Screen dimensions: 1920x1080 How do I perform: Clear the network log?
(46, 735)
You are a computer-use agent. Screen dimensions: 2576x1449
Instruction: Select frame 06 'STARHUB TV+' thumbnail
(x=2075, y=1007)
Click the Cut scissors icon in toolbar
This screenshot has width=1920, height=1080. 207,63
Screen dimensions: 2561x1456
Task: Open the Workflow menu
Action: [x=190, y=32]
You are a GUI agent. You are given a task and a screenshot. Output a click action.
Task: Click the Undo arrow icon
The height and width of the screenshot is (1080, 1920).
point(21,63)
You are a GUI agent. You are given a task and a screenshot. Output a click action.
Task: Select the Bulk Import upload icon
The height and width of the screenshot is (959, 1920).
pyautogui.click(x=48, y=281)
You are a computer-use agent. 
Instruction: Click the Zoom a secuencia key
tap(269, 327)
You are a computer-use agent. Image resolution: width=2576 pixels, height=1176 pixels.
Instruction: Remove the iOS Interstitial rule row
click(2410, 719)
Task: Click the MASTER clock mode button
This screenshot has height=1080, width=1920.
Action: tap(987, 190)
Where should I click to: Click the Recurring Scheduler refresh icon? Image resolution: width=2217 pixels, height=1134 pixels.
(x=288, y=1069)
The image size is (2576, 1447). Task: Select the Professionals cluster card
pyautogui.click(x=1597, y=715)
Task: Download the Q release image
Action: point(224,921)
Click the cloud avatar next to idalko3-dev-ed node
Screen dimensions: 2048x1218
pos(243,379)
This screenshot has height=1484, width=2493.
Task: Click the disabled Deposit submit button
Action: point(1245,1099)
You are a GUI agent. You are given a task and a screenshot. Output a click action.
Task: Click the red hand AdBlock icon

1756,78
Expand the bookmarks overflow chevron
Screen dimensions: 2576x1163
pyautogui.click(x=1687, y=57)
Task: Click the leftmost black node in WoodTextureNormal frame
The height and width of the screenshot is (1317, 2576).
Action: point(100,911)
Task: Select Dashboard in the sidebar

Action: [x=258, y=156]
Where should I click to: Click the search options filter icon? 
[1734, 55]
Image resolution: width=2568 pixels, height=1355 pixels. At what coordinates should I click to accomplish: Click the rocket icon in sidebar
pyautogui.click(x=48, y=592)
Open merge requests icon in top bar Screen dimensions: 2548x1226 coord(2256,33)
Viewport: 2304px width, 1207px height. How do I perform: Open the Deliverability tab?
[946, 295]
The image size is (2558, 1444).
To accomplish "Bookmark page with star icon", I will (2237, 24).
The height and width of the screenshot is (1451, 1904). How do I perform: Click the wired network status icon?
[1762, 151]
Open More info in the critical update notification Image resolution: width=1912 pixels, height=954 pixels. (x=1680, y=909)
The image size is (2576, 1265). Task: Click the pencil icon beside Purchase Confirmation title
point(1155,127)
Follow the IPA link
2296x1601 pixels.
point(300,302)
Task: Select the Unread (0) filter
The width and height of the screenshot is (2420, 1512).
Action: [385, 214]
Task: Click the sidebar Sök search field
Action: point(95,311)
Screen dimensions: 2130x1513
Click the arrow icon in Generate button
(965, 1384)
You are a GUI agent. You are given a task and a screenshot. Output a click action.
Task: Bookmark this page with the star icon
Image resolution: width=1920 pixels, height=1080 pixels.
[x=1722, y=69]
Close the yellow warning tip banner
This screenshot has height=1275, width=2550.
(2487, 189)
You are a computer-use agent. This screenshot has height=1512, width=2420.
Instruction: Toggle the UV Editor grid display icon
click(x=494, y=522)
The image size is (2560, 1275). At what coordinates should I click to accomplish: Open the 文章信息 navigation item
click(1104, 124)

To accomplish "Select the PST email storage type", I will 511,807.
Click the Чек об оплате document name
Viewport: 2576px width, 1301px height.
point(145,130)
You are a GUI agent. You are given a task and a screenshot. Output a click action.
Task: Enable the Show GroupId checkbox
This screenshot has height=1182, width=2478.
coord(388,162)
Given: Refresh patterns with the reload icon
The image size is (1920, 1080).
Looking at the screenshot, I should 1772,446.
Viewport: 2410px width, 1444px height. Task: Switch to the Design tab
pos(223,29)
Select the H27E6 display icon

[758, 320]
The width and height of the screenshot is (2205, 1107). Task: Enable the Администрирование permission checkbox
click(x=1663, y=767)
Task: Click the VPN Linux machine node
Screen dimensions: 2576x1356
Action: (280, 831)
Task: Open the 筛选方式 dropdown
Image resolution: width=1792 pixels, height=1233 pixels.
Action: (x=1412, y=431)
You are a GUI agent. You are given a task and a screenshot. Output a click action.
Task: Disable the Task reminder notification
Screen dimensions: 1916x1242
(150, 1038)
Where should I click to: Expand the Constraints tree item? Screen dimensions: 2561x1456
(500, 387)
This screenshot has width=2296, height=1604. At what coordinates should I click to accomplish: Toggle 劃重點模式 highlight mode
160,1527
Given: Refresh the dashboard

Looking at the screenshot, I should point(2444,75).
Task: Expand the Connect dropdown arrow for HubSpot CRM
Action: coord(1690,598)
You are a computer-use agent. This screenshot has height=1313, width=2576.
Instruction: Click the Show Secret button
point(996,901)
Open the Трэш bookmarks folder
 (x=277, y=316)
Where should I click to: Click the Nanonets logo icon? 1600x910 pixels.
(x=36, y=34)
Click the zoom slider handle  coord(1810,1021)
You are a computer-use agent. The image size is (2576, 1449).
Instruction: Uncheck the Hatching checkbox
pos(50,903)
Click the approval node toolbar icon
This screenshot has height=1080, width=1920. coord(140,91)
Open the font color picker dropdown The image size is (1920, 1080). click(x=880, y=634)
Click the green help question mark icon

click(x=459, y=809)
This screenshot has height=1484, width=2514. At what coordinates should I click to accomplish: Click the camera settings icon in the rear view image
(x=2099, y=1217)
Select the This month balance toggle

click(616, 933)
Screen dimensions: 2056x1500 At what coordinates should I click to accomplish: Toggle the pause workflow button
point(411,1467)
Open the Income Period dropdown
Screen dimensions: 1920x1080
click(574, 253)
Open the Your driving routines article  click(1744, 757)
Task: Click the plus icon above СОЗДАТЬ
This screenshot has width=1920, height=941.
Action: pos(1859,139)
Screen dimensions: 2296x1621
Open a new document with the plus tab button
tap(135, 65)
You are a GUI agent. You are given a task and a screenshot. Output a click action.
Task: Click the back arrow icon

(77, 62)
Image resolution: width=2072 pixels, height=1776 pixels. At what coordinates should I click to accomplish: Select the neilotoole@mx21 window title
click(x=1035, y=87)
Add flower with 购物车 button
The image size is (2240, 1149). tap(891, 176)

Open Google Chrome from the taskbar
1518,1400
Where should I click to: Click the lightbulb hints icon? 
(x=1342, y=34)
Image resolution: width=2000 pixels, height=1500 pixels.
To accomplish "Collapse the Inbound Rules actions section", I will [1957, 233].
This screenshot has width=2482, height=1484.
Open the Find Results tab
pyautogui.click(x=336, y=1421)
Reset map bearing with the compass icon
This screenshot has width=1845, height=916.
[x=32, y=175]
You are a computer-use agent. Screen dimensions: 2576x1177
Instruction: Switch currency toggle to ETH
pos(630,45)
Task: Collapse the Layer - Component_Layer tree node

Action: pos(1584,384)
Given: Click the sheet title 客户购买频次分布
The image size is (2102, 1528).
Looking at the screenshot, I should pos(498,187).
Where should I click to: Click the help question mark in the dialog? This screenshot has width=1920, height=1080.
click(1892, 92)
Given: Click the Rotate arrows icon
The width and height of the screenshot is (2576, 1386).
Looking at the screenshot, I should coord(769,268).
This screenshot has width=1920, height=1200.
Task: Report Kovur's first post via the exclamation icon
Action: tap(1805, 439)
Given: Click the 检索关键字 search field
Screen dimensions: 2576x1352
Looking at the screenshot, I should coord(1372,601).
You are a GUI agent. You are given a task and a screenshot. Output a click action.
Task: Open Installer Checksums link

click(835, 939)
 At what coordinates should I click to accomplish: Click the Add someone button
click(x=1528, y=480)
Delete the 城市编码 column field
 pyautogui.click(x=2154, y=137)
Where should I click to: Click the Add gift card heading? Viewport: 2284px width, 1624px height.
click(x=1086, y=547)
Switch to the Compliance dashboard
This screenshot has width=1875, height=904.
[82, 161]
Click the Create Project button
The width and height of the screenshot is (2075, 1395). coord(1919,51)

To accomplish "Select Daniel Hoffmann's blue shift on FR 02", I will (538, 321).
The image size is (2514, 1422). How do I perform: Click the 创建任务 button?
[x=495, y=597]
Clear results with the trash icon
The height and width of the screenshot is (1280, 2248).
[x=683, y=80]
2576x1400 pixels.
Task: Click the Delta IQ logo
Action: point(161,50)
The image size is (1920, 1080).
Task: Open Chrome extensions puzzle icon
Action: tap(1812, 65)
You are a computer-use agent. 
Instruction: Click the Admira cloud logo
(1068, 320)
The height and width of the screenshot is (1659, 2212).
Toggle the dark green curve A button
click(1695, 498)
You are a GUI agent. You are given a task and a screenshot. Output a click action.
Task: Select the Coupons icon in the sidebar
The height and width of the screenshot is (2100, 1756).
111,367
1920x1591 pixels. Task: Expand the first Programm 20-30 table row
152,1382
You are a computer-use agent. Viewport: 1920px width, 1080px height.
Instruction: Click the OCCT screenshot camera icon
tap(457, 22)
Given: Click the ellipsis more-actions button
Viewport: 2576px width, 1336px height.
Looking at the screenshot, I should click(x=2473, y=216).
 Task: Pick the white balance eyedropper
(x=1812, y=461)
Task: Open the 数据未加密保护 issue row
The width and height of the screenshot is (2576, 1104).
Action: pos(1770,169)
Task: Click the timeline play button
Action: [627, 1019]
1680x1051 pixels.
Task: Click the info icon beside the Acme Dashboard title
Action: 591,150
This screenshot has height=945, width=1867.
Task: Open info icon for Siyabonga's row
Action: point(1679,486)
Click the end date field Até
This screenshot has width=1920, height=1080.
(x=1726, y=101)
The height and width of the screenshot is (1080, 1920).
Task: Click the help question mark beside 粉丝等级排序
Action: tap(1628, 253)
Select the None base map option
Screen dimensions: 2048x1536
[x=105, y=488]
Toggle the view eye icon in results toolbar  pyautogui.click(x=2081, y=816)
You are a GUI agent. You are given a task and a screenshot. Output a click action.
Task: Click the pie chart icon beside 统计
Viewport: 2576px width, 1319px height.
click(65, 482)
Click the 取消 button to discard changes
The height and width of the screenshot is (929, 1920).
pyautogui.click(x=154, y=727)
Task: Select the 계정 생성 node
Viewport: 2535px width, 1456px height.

-.-.-

Looking back over the listing above, how many lines include the word "actions"? Give the number and nothing more.

2